Logo, o segredo para um texto menos complicado de compreender é o conhecimento do público-alvo e a empatia. Tanto em inglês como em português, há ferramentas na Internet que possibilitam medir a complexidade de um texto. Por aqui pelo Brasil, temos como exemplo recente o Coh-Metrix 3.0 e o Simpligo, criados pela equipe de engenharia da computação do Professor Sidney Leal, na Universidade de São Paulo. Já o MedSimples, cujo foco é exclusivo em temas sobre saúde, foi idealizado pela Doutora Liana Paraguassu e equipe, na Universidade Federal do Rio Grande do Sul. Além das ferramentas online, também contamos com estratégias que facilitam a compreensão, como o uso de imagens, ícones, espaços duplicados entre parágrafos etc. Certamente, as ferramentas ajudam no processo de escrita mais simples. Todavia, essas ferramentas não substituem a empatia necessária entre quem escreve e quem lê os textos.

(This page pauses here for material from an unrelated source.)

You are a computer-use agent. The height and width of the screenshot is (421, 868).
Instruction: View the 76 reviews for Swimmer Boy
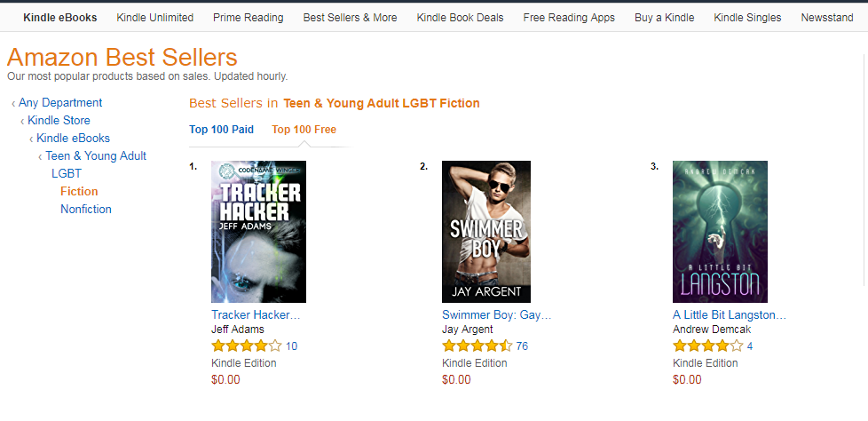(x=522, y=346)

Por enquanto, ainda não há políticas públicas aprovadas no Brasil que ajudem a combater a barreira do mediquês. No entanto, iniciativas isoladas já ocorrem em alguns estados como São Paulo, Espírito Santo, Ceará e Rio Grande do Sul para impedir problemas de entendimento em áreas administrativas, com o burocratês, e no direito, com o juridiquês. Portanto, é importante dizer que esse movimento de simplificação não vai demorar para chegar em todas as áreas. Afinal de contas, a Lei de Acesso à Informação (Lei nº 12.527, de 18 de novembro de 2011) é um direito assegurado para toda população e precisa ser cumprida.

Referências:

GRABEEL, Kelsey; RUSSOMANO, Jennifer; OELSCHIE-GEL,  Sandy; TESTER,  Emily;  HEIDEL,  Robert.  Computerized versus  hand-scored  health  literacy  tools: A  comparison  of  Simple  Measure  of  Gobbledygook (SMOG) and Flesch-Kincaid in printed patient education materials. Journal  of  the  Medical  Library  Association, Chicago,  IL, v.  106,  nº  1,  p.  38-45,  2018. http://dx.doi.org/10.5195/jmla.2018.262

LEAL, Sidney Evaldo; DURAN, Magali Sanches; SCARTON, Carolina Evaristo; HARTMANN, Nathan Siegle; ALUÍSIO, Sandra Maria: NILC-Metrix: assessing the complexity of written and spoken language in Brazilian Portuguese. CoRR abs/2201.03445 (2022) https://arxiv.org/abs/2201.03445

LIU, Chiung-ju; KEMPER, Susan; BOVAIRD, James. Comprehension of health-related material by older adults. Education Gerontology. New York, v. 35, nº 7, p. 653-668, 2009. http://dx.doi.org/10.1080/03601270902885504

NAKAMURA, Milena Yoko; ALMEIDA, Katia. Desenvolvimento de material educacional para orientação de idosos candidatos ao uso de próteses auditivas. Audiology Communication Research, [s. l.], nº 23, e1938, p. 1-8, 2018. https://doi.org/10.1590/2317-6431-2017-1938

 PARAGUASSU, Liana. B.; ZILIO, Leonardo; HERCULES, Luiz Antônio L.; FINATTO, Maria. José. B. MedSimples: an automated simplification tool for promoting health literacy in Brazil. In: Workshop on Digital Humanities and Natural Language Processing, 2020, Évora – Portugal. DHandNLP2020 PROPOR Workshop: Digital Humanities and Natural Language Processing. Aachen: CEUR- WS, 2020. v. 1. p. 78-80.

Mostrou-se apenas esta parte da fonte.